▶ **Supplied entries**
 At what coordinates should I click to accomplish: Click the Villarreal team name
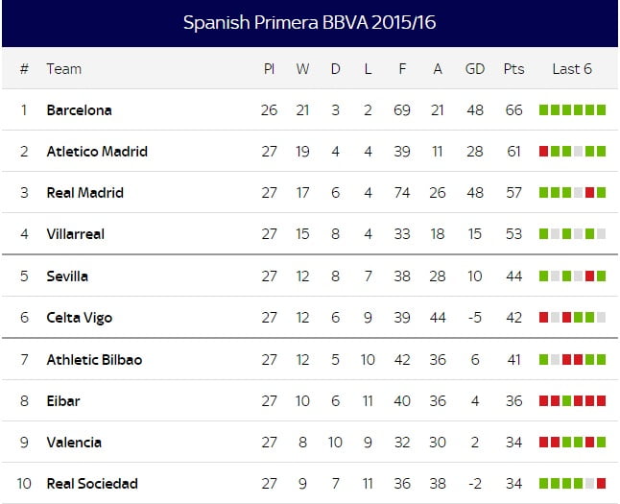[75, 234]
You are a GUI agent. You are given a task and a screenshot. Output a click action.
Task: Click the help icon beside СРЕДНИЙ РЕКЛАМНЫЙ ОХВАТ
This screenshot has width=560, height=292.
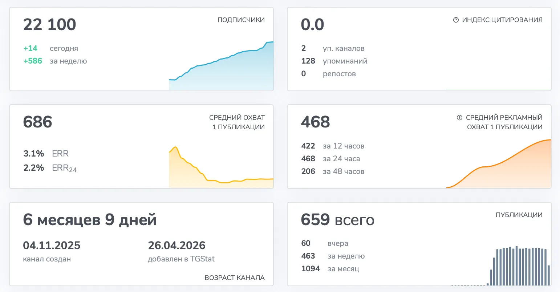(x=459, y=118)
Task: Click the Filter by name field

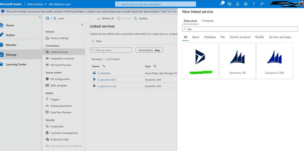Action: [x=111, y=50]
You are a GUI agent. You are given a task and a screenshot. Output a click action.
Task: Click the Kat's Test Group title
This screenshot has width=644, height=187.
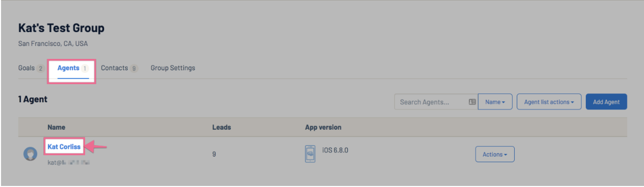pyautogui.click(x=61, y=28)
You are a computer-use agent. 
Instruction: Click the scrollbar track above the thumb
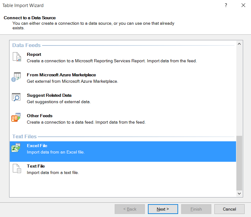239,92
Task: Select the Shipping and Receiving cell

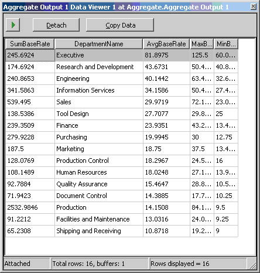Action: click(x=99, y=231)
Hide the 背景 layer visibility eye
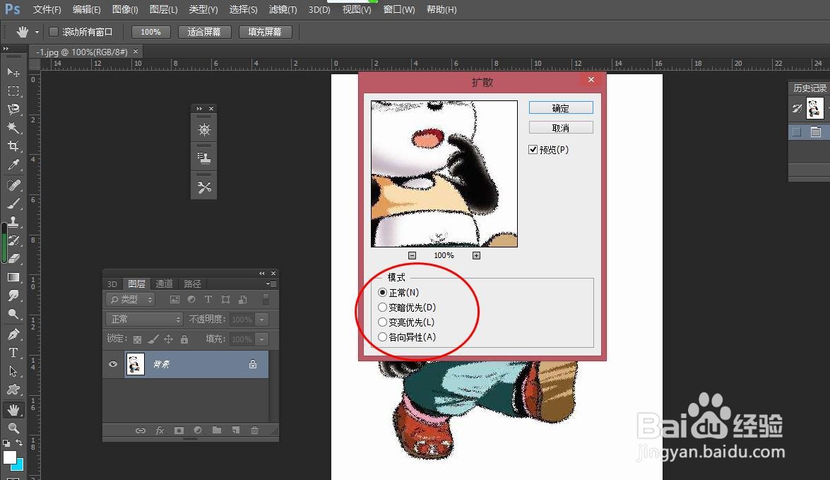The height and width of the screenshot is (480, 830). [112, 364]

▶ **Prompt**
Reproduce every line of the items above word for word, leaving the pictures out of your answer.

▶ **Correct result**
 At what coordinates should I click to accomplish: Click the Villarreal team name
[75, 234]
You are a GUI agent. You are given a task and a screenshot. Output a click action.
Task: Click the help icon beside СРЕДНИЙ РЕКЛАМНЫЙ ОХВАТ
This screenshot has width=560, height=292.
(x=459, y=118)
Task: Click the Filter by name field

Action: [x=111, y=50]
You are a GUI agent. You are given a task and a screenshot. Output a click action.
Task: Click the Kat's Test Group title
This screenshot has width=644, height=187.
pyautogui.click(x=61, y=28)
You are a computer-use agent. 
Instruction: Click the scrollbar track above the thumb
239,92
Task: Select the Shipping and Receiving cell

Action: click(x=99, y=231)
Hide the 背景 layer visibility eye
The height and width of the screenshot is (480, 830). [112, 364]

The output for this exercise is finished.